**Exercise brief:** Put the records from the start through the line containing "will (1038, 627)." into a two-column CSV with columns instruction and response, one row per record, holding its text and its answer. Each value goes in a single quoted field, with line breaks replaced by spaces.

Dataset items
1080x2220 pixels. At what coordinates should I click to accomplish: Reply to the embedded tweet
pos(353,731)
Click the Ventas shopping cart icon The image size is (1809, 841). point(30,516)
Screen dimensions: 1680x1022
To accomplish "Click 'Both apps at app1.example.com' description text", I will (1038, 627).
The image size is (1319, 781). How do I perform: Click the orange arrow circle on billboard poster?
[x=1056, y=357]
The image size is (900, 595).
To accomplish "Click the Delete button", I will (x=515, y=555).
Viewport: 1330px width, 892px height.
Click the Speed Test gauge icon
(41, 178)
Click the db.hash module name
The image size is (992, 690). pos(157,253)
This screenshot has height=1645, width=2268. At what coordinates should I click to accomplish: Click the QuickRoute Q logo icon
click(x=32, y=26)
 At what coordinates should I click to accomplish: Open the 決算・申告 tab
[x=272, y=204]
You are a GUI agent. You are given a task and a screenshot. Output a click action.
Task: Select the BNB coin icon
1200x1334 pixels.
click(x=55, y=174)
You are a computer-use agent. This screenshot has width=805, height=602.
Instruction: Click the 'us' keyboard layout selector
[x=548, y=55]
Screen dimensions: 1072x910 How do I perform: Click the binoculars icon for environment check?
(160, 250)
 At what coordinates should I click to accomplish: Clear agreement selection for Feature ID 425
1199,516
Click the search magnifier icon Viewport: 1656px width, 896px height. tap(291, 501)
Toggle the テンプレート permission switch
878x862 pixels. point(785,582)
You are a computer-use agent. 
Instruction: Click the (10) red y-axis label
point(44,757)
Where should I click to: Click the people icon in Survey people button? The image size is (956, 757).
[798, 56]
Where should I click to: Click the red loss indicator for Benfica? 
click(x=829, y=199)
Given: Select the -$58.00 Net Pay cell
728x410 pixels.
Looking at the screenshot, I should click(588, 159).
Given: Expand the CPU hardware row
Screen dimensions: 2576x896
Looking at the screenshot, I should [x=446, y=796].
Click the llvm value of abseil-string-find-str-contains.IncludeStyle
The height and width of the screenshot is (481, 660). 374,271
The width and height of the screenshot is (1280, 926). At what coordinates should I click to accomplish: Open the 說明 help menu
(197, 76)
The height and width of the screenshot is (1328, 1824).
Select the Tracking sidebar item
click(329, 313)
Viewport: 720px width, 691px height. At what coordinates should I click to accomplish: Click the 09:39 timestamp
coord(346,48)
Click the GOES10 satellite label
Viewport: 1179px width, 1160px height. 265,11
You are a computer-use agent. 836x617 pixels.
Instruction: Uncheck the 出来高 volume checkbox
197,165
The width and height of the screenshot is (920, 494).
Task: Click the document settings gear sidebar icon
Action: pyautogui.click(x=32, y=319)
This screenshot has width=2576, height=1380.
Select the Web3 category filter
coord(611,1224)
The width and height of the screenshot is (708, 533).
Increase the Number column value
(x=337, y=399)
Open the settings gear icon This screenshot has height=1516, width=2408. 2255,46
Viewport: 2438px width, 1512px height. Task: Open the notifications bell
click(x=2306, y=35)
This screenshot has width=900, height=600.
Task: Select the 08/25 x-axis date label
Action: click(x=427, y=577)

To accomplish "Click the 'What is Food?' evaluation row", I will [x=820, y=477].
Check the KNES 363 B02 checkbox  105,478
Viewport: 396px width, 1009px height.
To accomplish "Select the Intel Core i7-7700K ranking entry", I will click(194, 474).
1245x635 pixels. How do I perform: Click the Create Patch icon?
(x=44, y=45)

**Result of the task:**
instruction,response
"1080x2220 pixels. At what coordinates should I click to accomplish: Reply to the embedded tweet","pos(353,731)"
"Click the Ventas shopping cart icon The image size is (1809, 841).","point(30,516)"
"Screen dimensions: 1680x1022 To accomplish ""Click 'Both apps at app1.example.com' description text"",","I will (1038, 627)."